Passage to read

= = = = = = =

Small pieces of space debris (usually parts of comets or asteroids) that are on a collision course with the Earth are called meteoroids. When meteoroids enter the Earth's atmosphere they are called meteors. Most meteors burn up in the atmosphere, but if they survive the frictional heating and strike the surface of the Earth they are called meteorites.

The Earth has been struck by many meteorites, some quite large. The adjacent image shows the Barringer Crater in Arizona (Ref). It is 1.2 kilometers across and 200 meters deep, and was formed about 49,000 years ago by the impact of a 50 meter nickel/iron meteorite travelling at a speed of 11 kilometers per second.

Most meteorites are much smaller and do much less damage, but as we shall see, in the geologically not so distant past the Earth has probably been struck by even larger meteorites than the one that formed the Barringer Crater. We have already discussed the Tunguska Event (which may have been a comet rather than an asteroid), and we shall discuss the high probability that the extinction of the dinosaurs was triggered by the impact of a massive meteorite in the Southern Caribbean region.

= = = = = = =

Request 1
Do the following statements agree with the passage on meteorites? Answer yes or no for each and quote the deciding words from the passage: (a) The Barringer Crater is 1.2 kilometers across. (b) Most meteors survive their passage through the atmosphere. (c) The meteorite that formed the Barringer Crater was made of stone.

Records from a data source
= = = = = = =

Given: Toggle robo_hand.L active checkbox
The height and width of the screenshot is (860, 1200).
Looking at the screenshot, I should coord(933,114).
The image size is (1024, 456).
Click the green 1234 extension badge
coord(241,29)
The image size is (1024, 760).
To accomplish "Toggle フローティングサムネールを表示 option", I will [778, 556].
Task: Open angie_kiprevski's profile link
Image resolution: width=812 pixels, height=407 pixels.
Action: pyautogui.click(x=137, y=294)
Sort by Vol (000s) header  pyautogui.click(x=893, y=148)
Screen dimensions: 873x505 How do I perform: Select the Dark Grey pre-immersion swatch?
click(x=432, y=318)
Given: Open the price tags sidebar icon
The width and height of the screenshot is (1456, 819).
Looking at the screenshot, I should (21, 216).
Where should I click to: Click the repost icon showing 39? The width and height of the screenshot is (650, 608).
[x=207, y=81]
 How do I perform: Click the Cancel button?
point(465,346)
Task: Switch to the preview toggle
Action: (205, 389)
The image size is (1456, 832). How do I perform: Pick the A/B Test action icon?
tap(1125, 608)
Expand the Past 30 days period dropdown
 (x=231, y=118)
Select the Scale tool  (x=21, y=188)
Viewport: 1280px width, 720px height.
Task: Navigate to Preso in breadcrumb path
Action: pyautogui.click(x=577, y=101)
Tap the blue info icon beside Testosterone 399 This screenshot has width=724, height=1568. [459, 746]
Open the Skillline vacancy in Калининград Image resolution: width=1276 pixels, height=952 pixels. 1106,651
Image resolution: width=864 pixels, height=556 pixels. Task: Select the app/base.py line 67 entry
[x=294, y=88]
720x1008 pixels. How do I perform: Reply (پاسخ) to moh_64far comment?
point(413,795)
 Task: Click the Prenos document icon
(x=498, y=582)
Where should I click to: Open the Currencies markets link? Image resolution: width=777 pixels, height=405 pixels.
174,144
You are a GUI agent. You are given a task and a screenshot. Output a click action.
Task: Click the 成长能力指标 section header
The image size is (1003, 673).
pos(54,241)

= = = = = = =

Request 2
Could you retype the listing from its first line down to the line containing "Action: pyautogui.click(x=577, y=101)", with both of those lines included?

Worked solution 1
(a) Yes: "It is 1.2 kilometers across and 200 meters deep"
(b) No: "Most meteors burn up in the atmosphere"
(c) No: "the impact of a 50 meter nickel/iron meteorite"

Worked solution 2
Given: Toggle robo_hand.L active checkbox
The height and width of the screenshot is (860, 1200).
Looking at the screenshot, I should coord(933,114).
The image size is (1024, 456).
Click the green 1234 extension badge
coord(241,29)
The image size is (1024, 760).
To accomplish "Toggle フローティングサムネールを表示 option", I will [778, 556].
Task: Open angie_kiprevski's profile link
Image resolution: width=812 pixels, height=407 pixels.
Action: pyautogui.click(x=137, y=294)
Sort by Vol (000s) header  pyautogui.click(x=893, y=148)
Screen dimensions: 873x505 How do I perform: Select the Dark Grey pre-immersion swatch?
click(x=432, y=318)
Given: Open the price tags sidebar icon
The width and height of the screenshot is (1456, 819).
Looking at the screenshot, I should (21, 216).
Where should I click to: Click the repost icon showing 39? The width and height of the screenshot is (650, 608).
[x=207, y=81]
 How do I perform: Click the Cancel button?
point(465,346)
Task: Switch to the preview toggle
Action: (205, 389)
The image size is (1456, 832). How do I perform: Pick the A/B Test action icon?
tap(1125, 608)
Expand the Past 30 days period dropdown
 (x=231, y=118)
Select the Scale tool  (x=21, y=188)
Viewport: 1280px width, 720px height.
Task: Navigate to Preso in breadcrumb path
Action: pyautogui.click(x=577, y=101)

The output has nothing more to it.